Los vientos fueron constantes y favorables y la flota continuó su avance, con los grandes remeros negros cantando alegremente a los remos, las suntuosas velas golpeándose fuertemente con el viento, y los largos gallardetes flotando al aire como llamas enhiestas. Después de dos semanas llegaron a Sotar, cuyas bajas costas cubiertas de casia y sagú formaban una barrera de cien leguas de norte a sur en el mar, y se detuvieron en Loithé, su principal puerto, para preguntar por el gazolba. Se rumoreaba que el pájaro había pasado sobre Sotar y varias personas les dijeron que un habilidoso hechicero de aquella isla, llamado Iflibos, lo había atraído gracias a su magia, encerrándolo en una jaula de sándalo. Así pues, el rey desembarcó en Loithé, considerando que quizá su búsqueda se acercase a su fin, y con algunos de sus capitanes y soldados se dirigió a visitar a Iflibos, que vivía en un valle apartado entre las montañas centrales de la isla.

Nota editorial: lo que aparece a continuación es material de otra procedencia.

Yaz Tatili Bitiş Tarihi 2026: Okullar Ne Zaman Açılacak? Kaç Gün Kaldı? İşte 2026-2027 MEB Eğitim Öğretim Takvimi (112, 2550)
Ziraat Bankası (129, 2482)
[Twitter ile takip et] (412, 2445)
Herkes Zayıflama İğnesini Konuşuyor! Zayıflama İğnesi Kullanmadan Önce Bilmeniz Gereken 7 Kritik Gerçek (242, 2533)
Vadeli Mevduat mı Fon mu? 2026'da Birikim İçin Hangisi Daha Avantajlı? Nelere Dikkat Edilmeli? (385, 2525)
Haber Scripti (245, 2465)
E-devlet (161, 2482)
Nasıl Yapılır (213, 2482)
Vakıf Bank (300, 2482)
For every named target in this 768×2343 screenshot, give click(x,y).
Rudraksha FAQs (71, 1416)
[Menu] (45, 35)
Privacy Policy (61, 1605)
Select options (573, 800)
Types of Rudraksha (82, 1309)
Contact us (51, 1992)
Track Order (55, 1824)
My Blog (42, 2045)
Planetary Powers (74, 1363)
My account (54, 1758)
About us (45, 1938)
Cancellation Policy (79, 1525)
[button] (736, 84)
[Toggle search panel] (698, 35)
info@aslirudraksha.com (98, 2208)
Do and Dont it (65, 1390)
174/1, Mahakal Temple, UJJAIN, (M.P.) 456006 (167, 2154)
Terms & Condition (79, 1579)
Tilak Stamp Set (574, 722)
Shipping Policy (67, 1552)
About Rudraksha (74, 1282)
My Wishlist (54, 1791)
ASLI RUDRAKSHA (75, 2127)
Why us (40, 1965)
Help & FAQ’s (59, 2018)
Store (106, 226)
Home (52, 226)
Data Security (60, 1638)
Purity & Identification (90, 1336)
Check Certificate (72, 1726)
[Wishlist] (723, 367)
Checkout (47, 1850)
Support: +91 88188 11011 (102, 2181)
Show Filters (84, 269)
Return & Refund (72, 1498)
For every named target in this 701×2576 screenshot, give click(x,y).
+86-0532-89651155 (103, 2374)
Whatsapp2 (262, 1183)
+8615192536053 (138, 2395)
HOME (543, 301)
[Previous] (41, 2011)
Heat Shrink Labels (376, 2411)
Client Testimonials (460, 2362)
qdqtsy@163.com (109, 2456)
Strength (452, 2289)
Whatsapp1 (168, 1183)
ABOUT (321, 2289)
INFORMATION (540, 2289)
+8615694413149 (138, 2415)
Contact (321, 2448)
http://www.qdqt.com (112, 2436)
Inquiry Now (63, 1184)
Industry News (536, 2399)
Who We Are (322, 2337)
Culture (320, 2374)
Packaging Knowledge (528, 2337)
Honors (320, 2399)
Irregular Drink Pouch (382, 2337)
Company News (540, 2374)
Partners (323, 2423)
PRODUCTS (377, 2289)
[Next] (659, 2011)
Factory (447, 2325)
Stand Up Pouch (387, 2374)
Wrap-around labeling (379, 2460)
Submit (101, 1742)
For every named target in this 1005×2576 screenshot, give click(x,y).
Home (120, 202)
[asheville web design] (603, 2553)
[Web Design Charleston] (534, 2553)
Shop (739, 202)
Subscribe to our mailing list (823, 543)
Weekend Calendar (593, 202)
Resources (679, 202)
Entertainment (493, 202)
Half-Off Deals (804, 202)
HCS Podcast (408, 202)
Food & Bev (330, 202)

Fue un viaje tedioso y Euvorán se sintió muy disgustado por los gigantescos y viciosos gusanos de Sotar, que no respetaban la realeza y estaban siempre insinuándose bajo su turbante. Cuando, después de algún retraso y divagaciones por la espesa jungla, llegó a la casa de Iflibos en un alto y peligroso acantilado, vio que el pájaro era simplemente uno de los buitres de brillante plumaje nativos de aquella región, que Iflibos había domesticado para su propia diversión. Por tanto, el rey volvió a Loithé, después de declinar algo rudamente la invitación del hechicero, que quería mostrarle las poco corrientes hazañas de caza para las que había entrenado al buitre. Y en Loithé el rey no se detuvo más que lo necesario para cargar a bordo cincuenta jarros del soberano aguardiente en que Sotar sobrepasaba a todas las otras islas orientales. Después, costeando los acantilados y promontorios meridionales, donde el sol se hinchaba prodigiosamente en cavernas de millas de profundidad, las naves de Euvorán salieron de Sotar y llegaron, tras muchos días, a la pocas veces visitada isla de Tosk, cuyos habitantes se parecían más a gorilas y chimpancés que a los hombres. Euvorán preguntó si sabían algo del gazolba, recibiendo como respuesta únicamente un castañeteo semejante al de los monos. Por tanto, el rey ordenó a sus soldados que capturasen a varios de aquellos salvajes isleños y les crucificasen sobre las palmeras cocoteras por su falta de civismo. Los soldados persiguieron todo el día a los ágiles habitantes del lugar entre los árboles y las piedras, que abundaban en la isla, pero sin capturar ni siquiera a uno de ellos. El rey se contentó con crucificar a varios de sus soldados por su fallo en cumplir aquella orden y navegó hasta llegar a los siete atolones de Yumatot, cuyos habitantes eran en su mayor parte caníbales. Más allá de Yumatot, que era el límite usual de los viajes de Ustaim por el oriente, los navíos entraron al mar Ilozio y comenzaron a encontrar costas en parte míticas e islas sólo conocidas por los cuentos.